At 21, my brain worked faster than any super-computer. I demanded that she tell me who Mark was, already having a pretty good idea what her answer was going to be.
She said, "Oh, no! Your parents will kill me!"
I replied, "No, they will not, because I am going to kill them first!"
So, reluctantly, she told me what she knew of my parents' sordid past, which was not much. She only knew my father's version of events as no one in my family knew anything about my mother. The short story is they met while married to other people, fell into lust, and ran off together. It is the stuff bad Harlequin romance novels are made of, although my mother's divorce record turned out to be a fascinating read, complete with kidnapping, taking children across state lines, the FBI...everything you could want in a good mystery.
But, that day my grandmother only knew that they had met, eventually married each other, and that my father had three children by his ex-wife and one out-of-wedlock by another woman. So, I spent the following year investigating my own life. This was long before Al Gore invented the Internet, so I had to do it the old-fashioned way. Snail-mail and leg work. The results of my research do not matter. What matters is I learned how to detect the truth.

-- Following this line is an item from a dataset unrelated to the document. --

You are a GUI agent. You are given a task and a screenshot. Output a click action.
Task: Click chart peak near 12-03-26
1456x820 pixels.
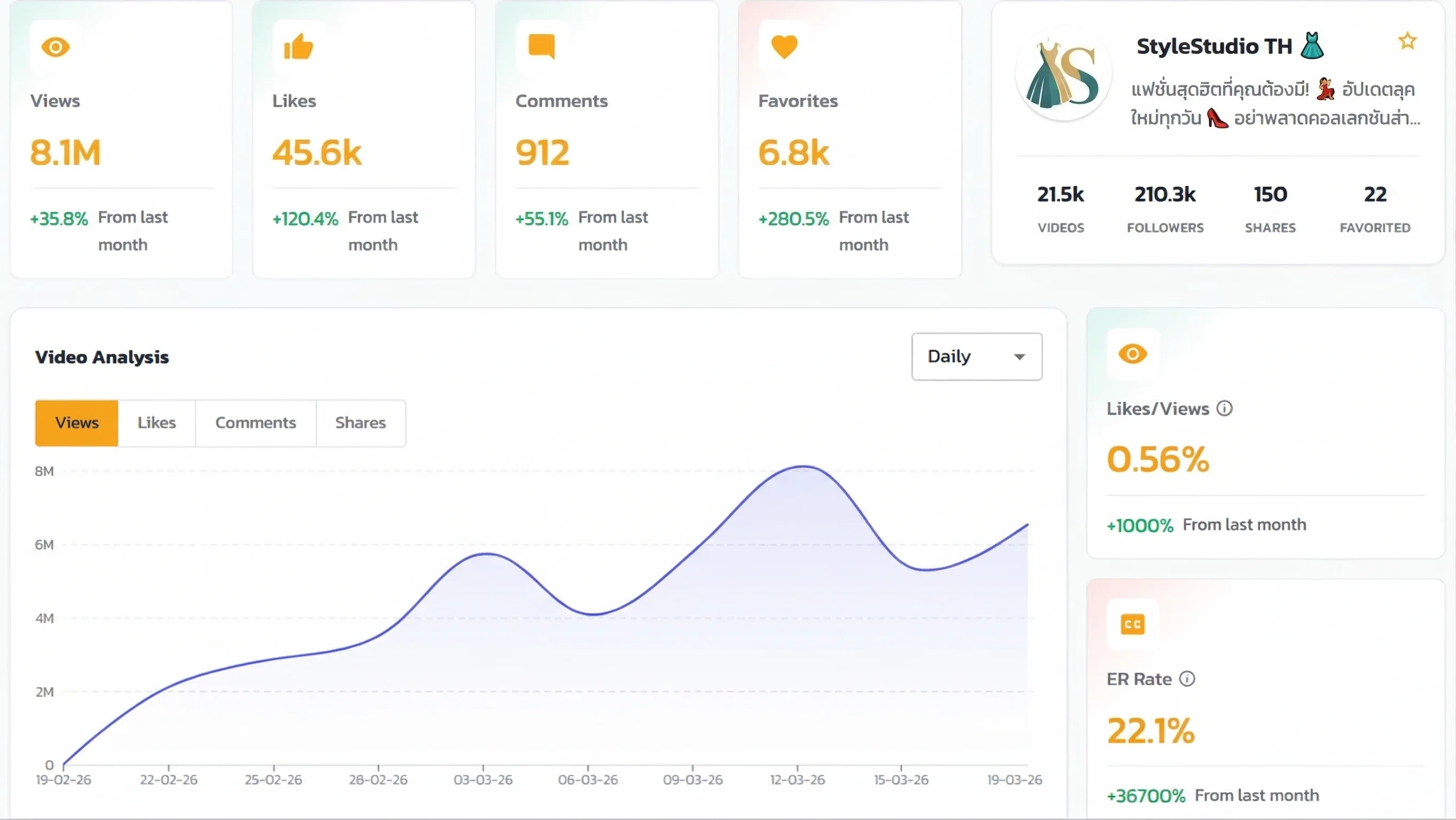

You see, I looked back on my childhood and saw a plethora of warning signs that indicated my parents were hiding something really big, but I was too young to interpret their behavior. Since my grandmother gave me what was then the shock of my life, I have learned to examine things. I have now spent 33 years as an investigator and analyst, and I have become a walking bullshit detector. I call it as soon as I smell it, and I am rarely wrong.
But, I have been wrong, and when I realize I am wrong I am willing to reassess my position. That is what analysts do. We make judgments based upon available information, and when other information comes along we reassess our previous judgment. At least, that is what a GOOD analyst does.
So, I thank my "follower" for having taken the time to give me the information I needed in order to change my assessment on a topic he and I went back-and-forth on for weeks. It was not so much my analytical ability as it was his patience, knowledge, and ability to present his facts in such a way that I was able to see what he was trying to tell me.
If only other people on social media (and in real life) had his talents.